= Beginning of Section =

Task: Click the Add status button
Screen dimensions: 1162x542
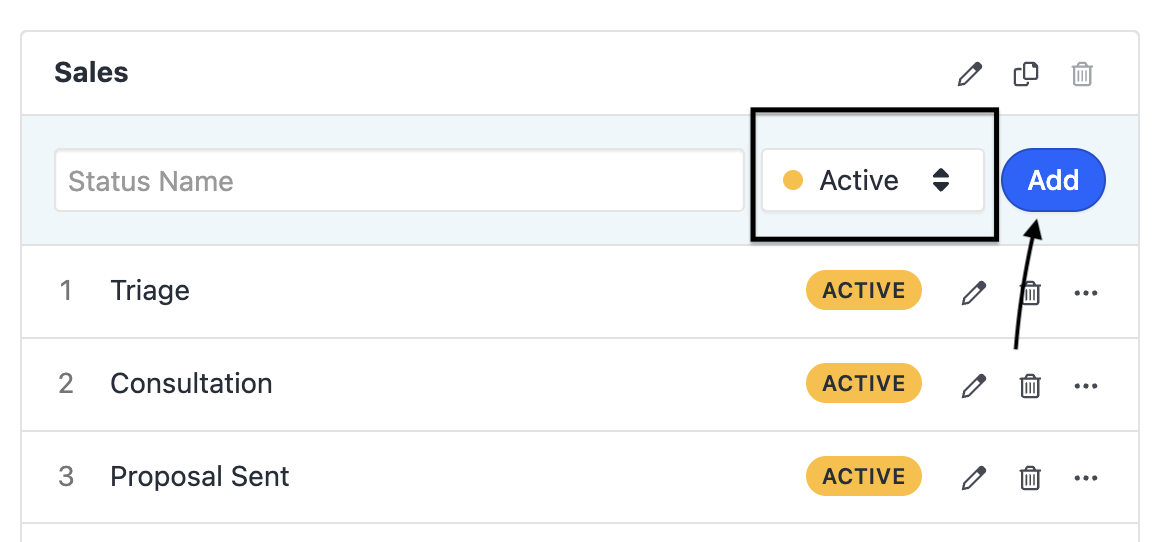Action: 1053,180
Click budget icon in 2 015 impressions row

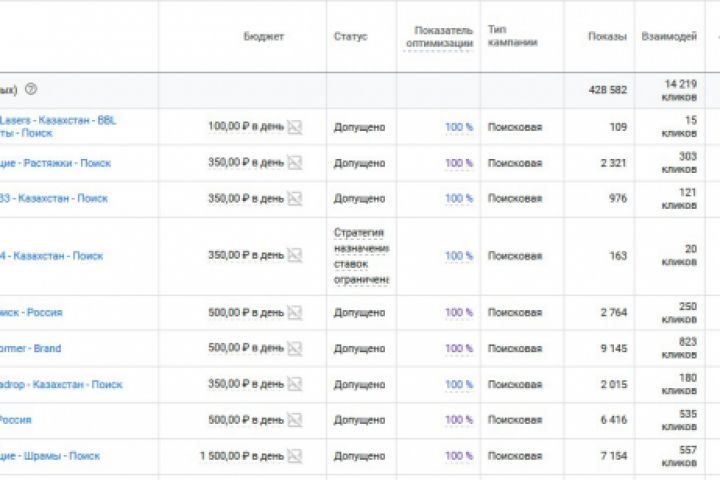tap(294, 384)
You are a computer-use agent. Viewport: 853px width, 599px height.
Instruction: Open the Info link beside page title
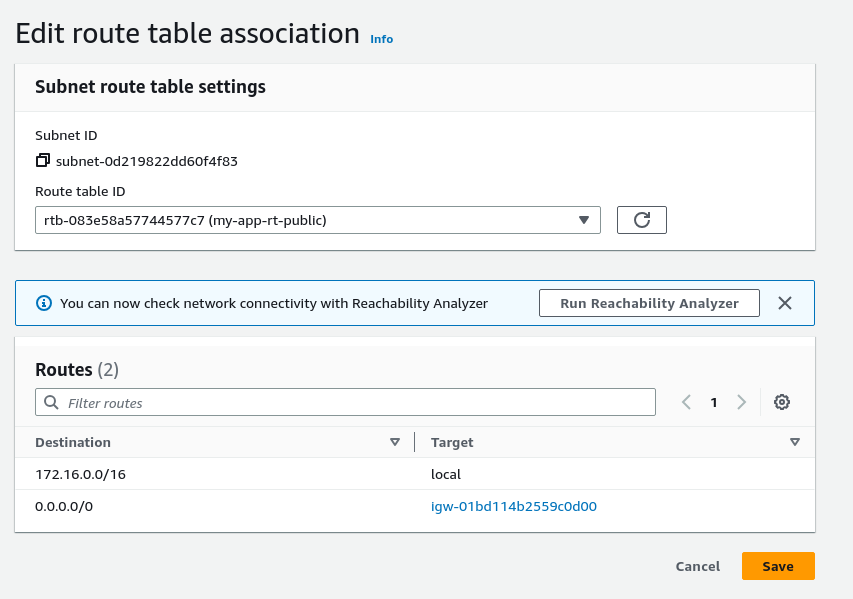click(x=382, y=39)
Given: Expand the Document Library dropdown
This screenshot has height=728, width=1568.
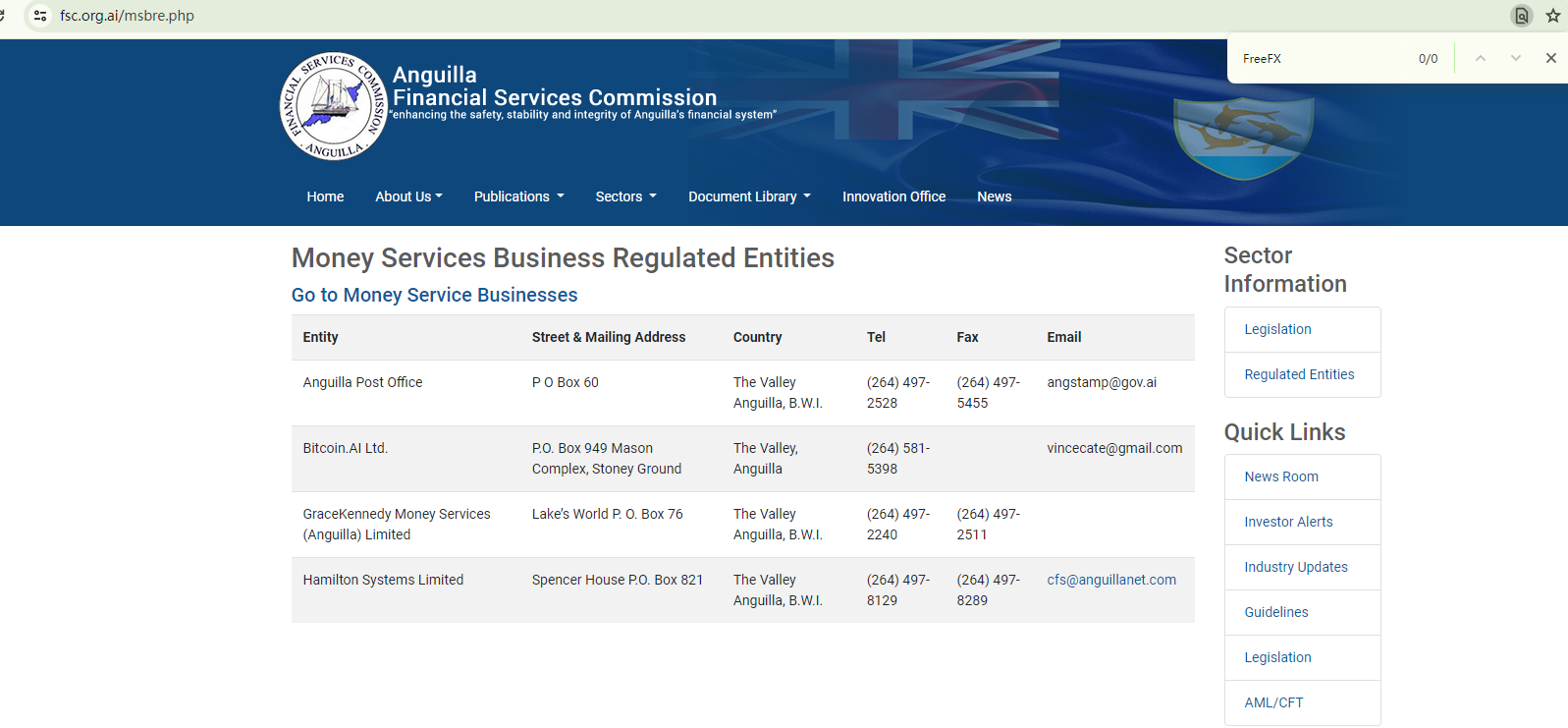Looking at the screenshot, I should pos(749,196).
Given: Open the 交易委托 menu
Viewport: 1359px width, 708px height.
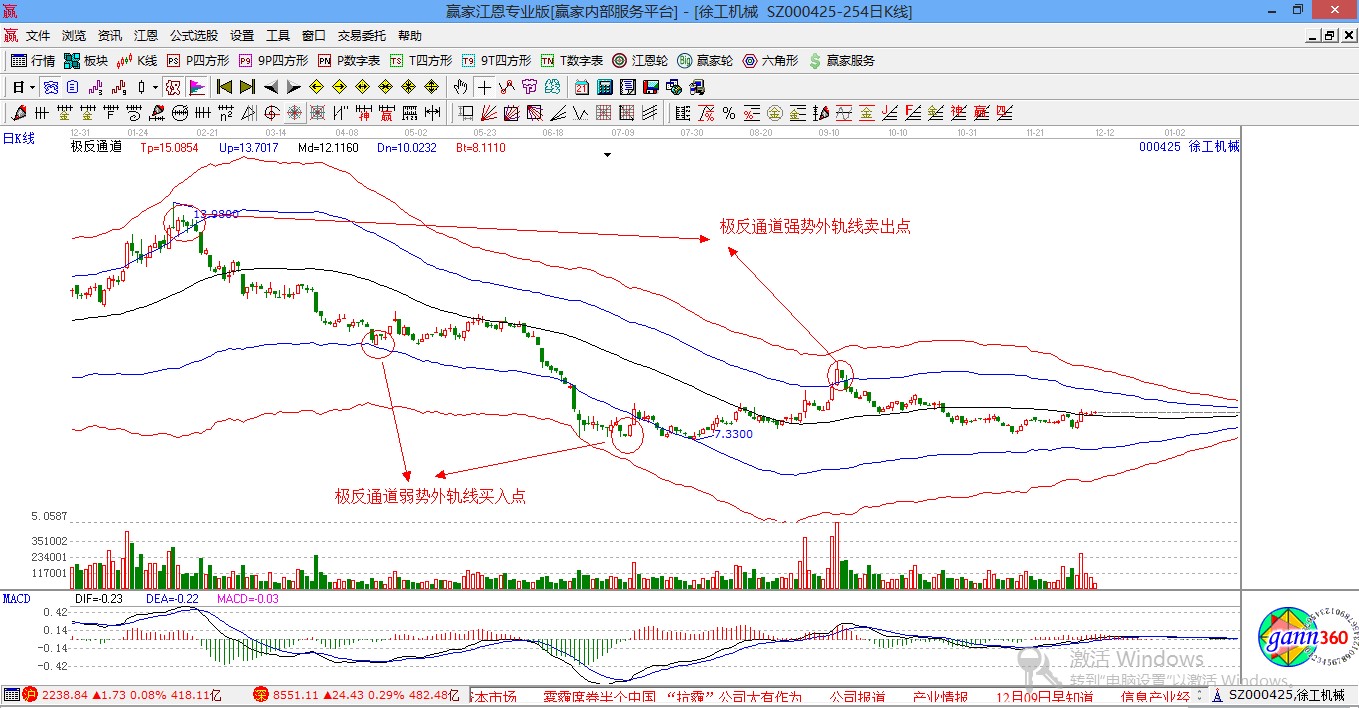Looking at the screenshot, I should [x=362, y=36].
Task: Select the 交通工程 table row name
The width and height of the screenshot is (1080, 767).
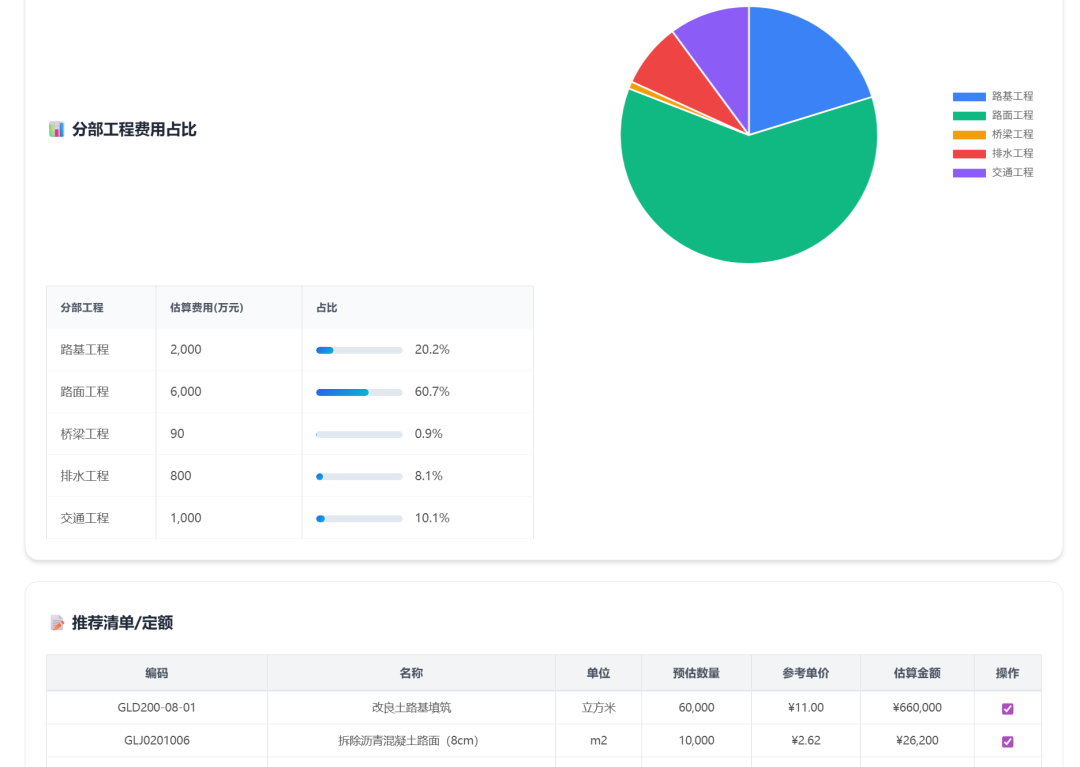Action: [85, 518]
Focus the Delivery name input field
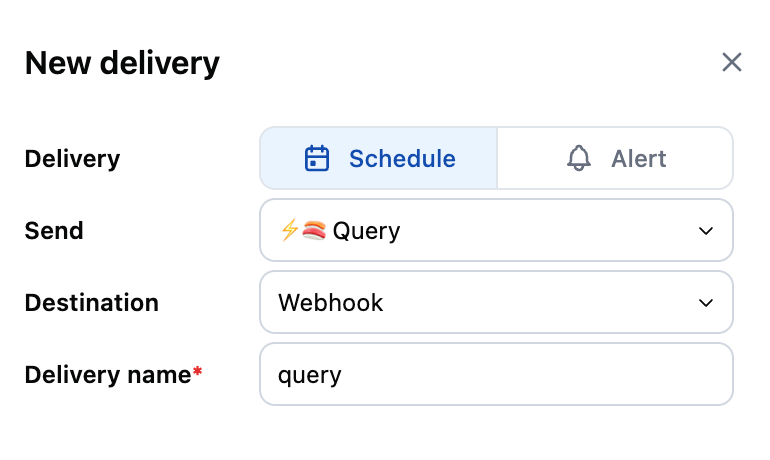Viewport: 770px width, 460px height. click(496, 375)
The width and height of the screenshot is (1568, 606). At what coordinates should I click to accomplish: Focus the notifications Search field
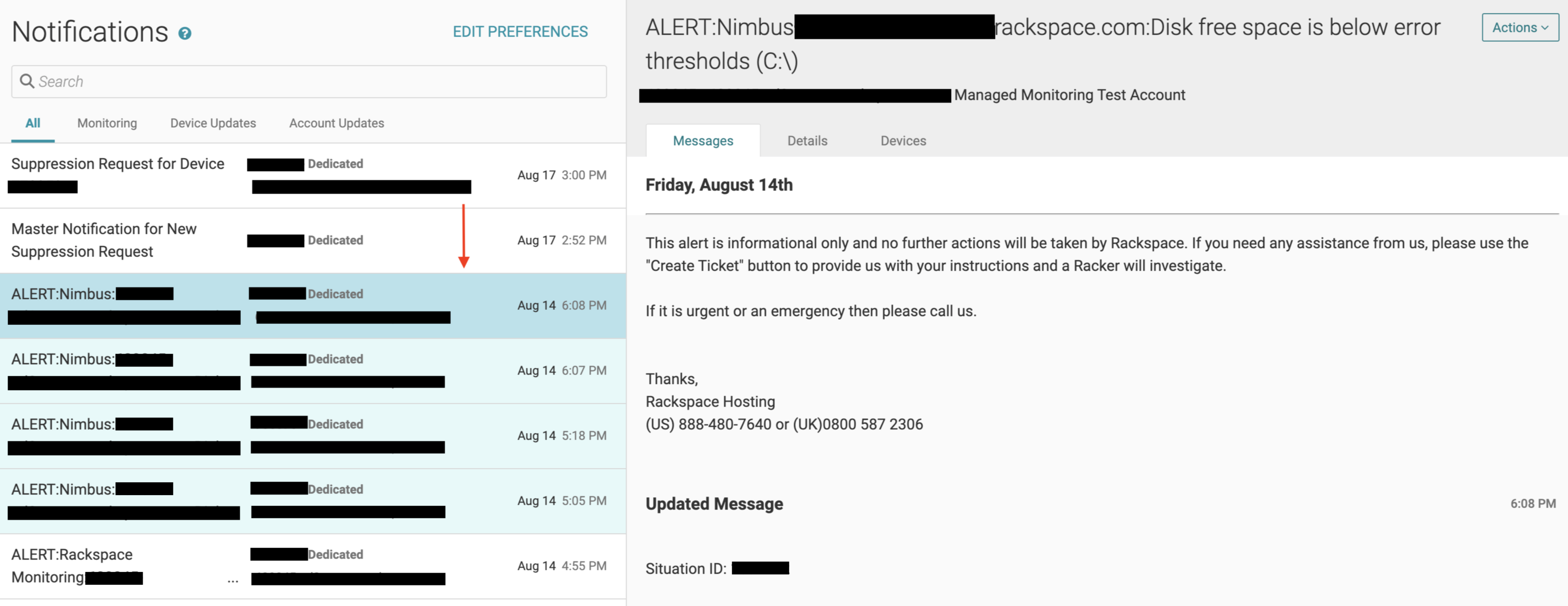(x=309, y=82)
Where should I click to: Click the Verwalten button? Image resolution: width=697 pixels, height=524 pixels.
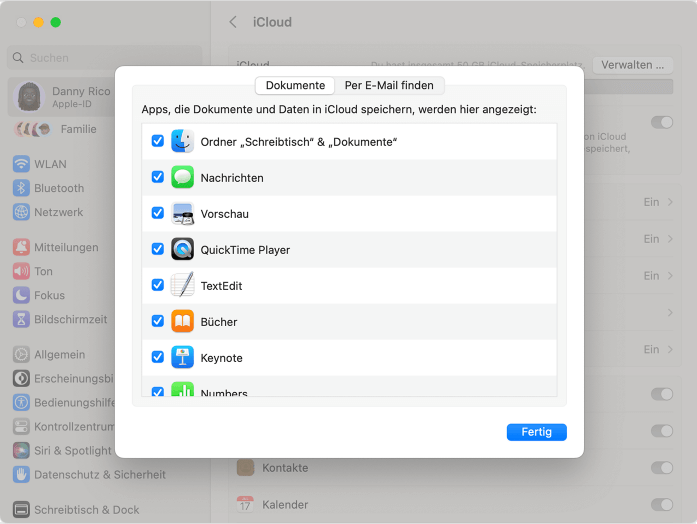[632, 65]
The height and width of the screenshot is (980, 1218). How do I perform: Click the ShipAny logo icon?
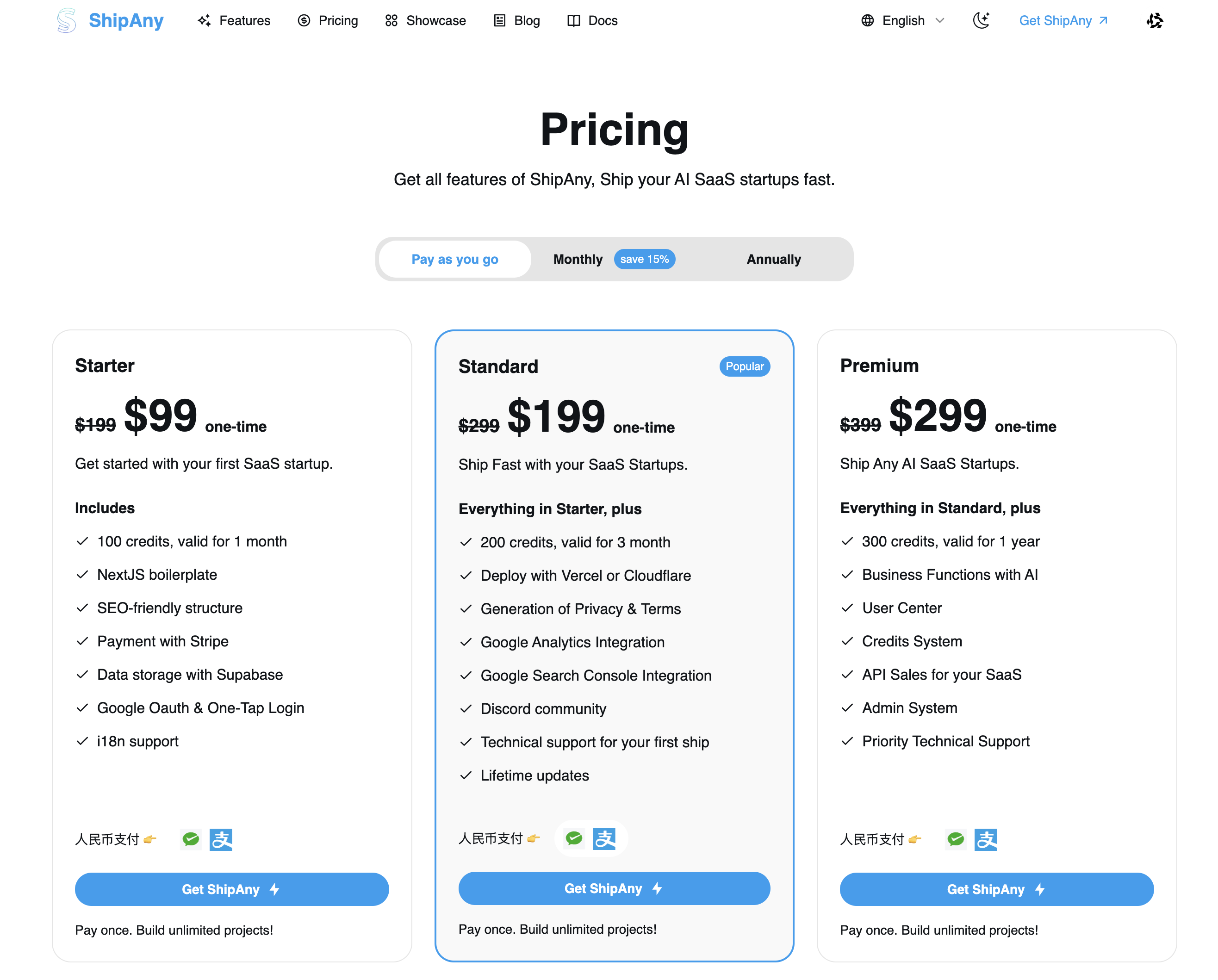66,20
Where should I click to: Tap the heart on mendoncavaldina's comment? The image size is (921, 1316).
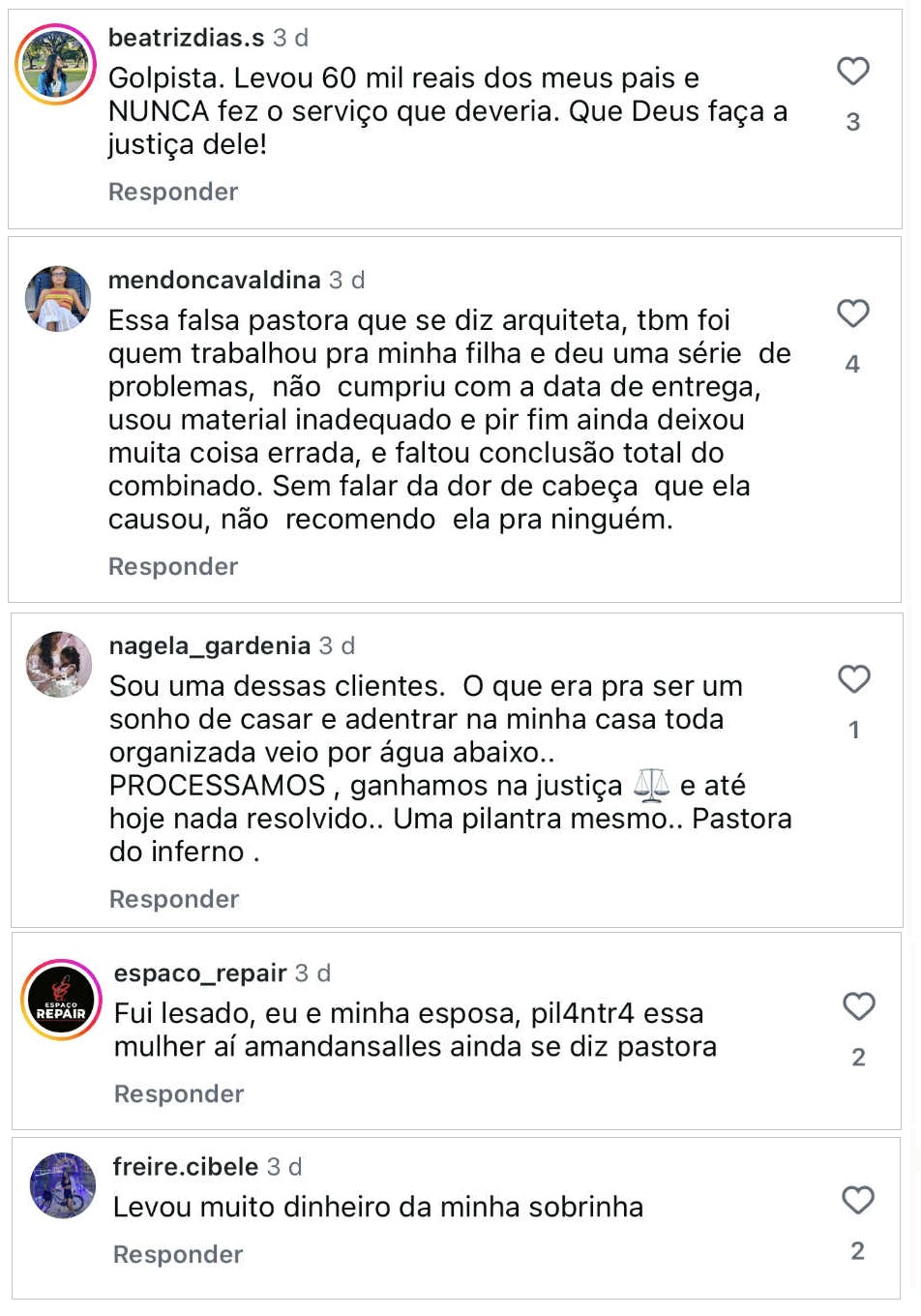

= End of Section =

An exact copy of every line above is needed, without the images.

Task: Click the Add status button
Screen dimensions: 1162x542
Action: 1053,180
Click budget icon in 2 015 impressions row

tap(294, 384)
You are a computer-use agent. Viewport: 853px width, 599px height.
Instruction: Open the Info link beside page title
click(x=382, y=39)
Given: Expand the Document Library dropdown
This screenshot has height=728, width=1568.
Looking at the screenshot, I should pos(749,196).
Given: Open the 交易委托 menu
Viewport: 1359px width, 708px height.
Looking at the screenshot, I should [x=362, y=36].
Task: Select the 交通工程 table row name
The width and height of the screenshot is (1080, 767).
Action: [85, 518]
Focus the Delivery name input field
Viewport: 770px width, 460px height. click(496, 375)
The width and height of the screenshot is (1568, 606). At what coordinates should I click to accomplish: Focus the notifications Search field
(x=309, y=82)
Where should I click to: Click the Verwalten button? Image resolution: width=697 pixels, height=524 pixels.
[632, 65]
The height and width of the screenshot is (980, 1218). How do I perform: Click the ShipAny logo icon?
66,20
Where should I click to: Tap the heart on mendoncavaldina's comment? The image size is (921, 1316).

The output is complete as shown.